- Exercise instructions
Scan the records for "will". Show the matching lines.

- The data
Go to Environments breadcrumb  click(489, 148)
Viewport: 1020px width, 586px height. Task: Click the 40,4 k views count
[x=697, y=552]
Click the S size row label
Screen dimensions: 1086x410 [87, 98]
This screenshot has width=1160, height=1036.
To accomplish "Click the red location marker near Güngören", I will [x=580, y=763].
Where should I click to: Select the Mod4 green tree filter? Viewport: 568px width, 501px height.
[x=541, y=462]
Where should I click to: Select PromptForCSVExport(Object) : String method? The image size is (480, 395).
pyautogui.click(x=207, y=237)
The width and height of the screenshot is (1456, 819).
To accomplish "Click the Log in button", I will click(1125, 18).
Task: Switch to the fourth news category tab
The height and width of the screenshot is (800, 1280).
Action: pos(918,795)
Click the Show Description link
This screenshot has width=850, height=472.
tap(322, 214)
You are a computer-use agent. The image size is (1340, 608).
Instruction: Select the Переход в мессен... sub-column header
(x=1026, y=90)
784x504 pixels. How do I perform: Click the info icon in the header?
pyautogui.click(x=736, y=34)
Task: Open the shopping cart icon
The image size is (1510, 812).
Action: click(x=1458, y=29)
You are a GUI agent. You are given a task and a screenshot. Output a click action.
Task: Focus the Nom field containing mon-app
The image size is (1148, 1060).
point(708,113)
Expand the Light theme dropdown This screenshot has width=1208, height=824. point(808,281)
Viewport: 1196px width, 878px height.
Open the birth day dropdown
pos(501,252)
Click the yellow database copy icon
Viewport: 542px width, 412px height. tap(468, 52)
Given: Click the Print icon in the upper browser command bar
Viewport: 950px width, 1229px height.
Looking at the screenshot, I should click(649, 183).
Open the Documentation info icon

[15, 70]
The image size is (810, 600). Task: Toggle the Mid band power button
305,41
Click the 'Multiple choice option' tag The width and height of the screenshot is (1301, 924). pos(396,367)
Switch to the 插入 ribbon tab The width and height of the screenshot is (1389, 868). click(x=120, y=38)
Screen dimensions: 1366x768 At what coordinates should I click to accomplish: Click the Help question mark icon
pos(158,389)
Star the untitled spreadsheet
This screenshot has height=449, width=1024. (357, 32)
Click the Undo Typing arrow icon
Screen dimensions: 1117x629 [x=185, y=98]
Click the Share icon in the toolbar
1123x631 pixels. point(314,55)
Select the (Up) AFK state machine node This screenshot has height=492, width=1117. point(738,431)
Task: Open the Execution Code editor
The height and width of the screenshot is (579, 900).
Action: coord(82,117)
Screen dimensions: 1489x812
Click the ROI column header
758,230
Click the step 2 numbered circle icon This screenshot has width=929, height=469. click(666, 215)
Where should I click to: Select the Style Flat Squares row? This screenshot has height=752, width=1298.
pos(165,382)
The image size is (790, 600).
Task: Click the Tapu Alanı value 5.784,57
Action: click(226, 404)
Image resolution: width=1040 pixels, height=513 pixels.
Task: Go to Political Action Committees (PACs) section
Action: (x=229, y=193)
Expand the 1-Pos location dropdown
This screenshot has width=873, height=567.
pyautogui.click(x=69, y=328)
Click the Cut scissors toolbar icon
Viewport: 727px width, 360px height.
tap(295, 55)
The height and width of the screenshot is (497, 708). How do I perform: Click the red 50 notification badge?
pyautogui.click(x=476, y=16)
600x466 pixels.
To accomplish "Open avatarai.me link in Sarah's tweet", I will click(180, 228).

- Task solution
To accomplish "Click the red location marker near Güngören", I will [x=580, y=763].
To accomplish "Click the Log in button", I will click(1125, 18).
To accomplish "Open avatarai.me link in Sarah's tweet", I will click(180, 228).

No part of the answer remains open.